= Collective self-defence =

Concept in international law

International law recognises a right to collective self-defence. This allows a state to come to the aid of another state that has come under attack by a foreign power, in an exception to the prohibition on the use of force in international relations. Collective self-defence is enumerated as an inherent right in the Chapter VII, Article 51 of the Charter of the United Nations.

==Concept==
Collective self-defence refers to a situation in which one or more states take military action to assist another state that has come under attack by a foreign power. Chapter VII, Article 51 of the UN Charter enumerates an inherent right to both individual and collective self-defence, in an exception to the general prohibition on the use of force in international relations.

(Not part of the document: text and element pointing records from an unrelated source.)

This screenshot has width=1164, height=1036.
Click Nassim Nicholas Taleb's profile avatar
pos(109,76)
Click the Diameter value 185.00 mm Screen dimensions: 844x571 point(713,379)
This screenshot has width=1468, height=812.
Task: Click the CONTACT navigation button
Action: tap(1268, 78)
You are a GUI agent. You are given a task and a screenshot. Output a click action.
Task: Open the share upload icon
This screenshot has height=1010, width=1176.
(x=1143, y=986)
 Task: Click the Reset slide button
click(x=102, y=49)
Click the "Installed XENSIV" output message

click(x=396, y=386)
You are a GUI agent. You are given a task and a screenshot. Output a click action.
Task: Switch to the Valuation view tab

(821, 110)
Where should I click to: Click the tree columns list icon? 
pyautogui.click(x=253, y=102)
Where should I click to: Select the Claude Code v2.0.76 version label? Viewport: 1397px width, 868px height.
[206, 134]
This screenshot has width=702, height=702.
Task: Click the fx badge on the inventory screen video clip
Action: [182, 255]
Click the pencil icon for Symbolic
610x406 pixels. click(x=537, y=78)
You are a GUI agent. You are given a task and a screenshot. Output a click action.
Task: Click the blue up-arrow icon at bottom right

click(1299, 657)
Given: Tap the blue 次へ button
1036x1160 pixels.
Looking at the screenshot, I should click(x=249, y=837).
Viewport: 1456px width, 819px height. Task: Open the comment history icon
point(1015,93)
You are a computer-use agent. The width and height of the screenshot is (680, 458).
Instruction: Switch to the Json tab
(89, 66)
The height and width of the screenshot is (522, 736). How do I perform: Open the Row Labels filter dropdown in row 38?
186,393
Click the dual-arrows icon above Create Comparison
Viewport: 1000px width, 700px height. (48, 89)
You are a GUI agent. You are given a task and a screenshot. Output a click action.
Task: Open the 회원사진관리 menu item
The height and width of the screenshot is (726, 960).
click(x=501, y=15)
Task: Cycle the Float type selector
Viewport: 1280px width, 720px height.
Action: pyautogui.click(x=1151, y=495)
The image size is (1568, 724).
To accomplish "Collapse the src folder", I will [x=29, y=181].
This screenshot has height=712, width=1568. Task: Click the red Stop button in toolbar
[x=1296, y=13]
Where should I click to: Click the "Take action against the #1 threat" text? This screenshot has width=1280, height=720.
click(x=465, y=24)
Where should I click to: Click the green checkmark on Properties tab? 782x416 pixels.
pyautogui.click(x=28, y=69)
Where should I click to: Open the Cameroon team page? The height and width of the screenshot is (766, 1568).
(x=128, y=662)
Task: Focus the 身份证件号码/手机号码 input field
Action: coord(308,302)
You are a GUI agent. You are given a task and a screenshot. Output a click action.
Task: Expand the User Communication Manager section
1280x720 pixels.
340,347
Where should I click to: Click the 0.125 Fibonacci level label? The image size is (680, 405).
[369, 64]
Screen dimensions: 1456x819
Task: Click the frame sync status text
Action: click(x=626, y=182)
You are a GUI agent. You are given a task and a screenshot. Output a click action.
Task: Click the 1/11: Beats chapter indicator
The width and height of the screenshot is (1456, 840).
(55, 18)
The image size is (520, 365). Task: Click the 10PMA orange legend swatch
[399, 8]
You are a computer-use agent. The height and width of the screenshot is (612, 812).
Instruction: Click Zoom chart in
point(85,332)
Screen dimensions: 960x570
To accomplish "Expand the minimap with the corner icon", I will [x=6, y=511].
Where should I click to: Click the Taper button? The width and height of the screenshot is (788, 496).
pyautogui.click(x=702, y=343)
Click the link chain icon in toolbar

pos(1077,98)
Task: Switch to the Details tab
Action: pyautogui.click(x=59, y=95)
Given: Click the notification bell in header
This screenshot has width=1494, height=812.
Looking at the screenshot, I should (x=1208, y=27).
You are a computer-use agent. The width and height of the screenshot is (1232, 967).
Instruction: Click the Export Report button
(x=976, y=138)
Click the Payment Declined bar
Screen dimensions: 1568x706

Nothing in the present Charter shall impair the inherent right of collective or individual self-defence if an armed attack occurs against a member of the United Nations, until the Security Council has taken the measures necessary to maintain international peace and security. Measures taken by members in exercise of this right of self-defence shall be immediately reported to the Security Council and shall not in any way affect the authority and responsibility of the Security Council under the present Charter to take at any time such action as it deems necessary in order to maintain or restore international peace and security.
— Chapter VII, Article 51 of the UN Charter

Any legal exercise of the right to collective self-defence must meet two conditions: the state to be assisted must make a legitimate request for aid, and must have suffered an armed attack. No formal treaty need exist between the requesting state and the assisting state. The term "armed attack" refers to a "qualitatively grave use of force"; only a use of force of sufficient gravity can qualify as an armed attack. While the requesting state must have been subject to an armed attack for any exercise of collective self-defence to be legal, the assisting state need not have come under attack. As confirmed in Nicaragua v. United States, any exercise of collective self-defence must be both necessary – i.e. a last resort – and proportionate.

==History==
While collective self-defence as a concept existed prior to the UN Charter's drafting in 1945, the term itself was a new creation. It was incorporated into the UN Charter to assuage Latin American countries, which were concerned that a permanent member of the United Nations Security Council could use its veto power to invalidate the Act of Chapultepec, a regional collective security arrangement.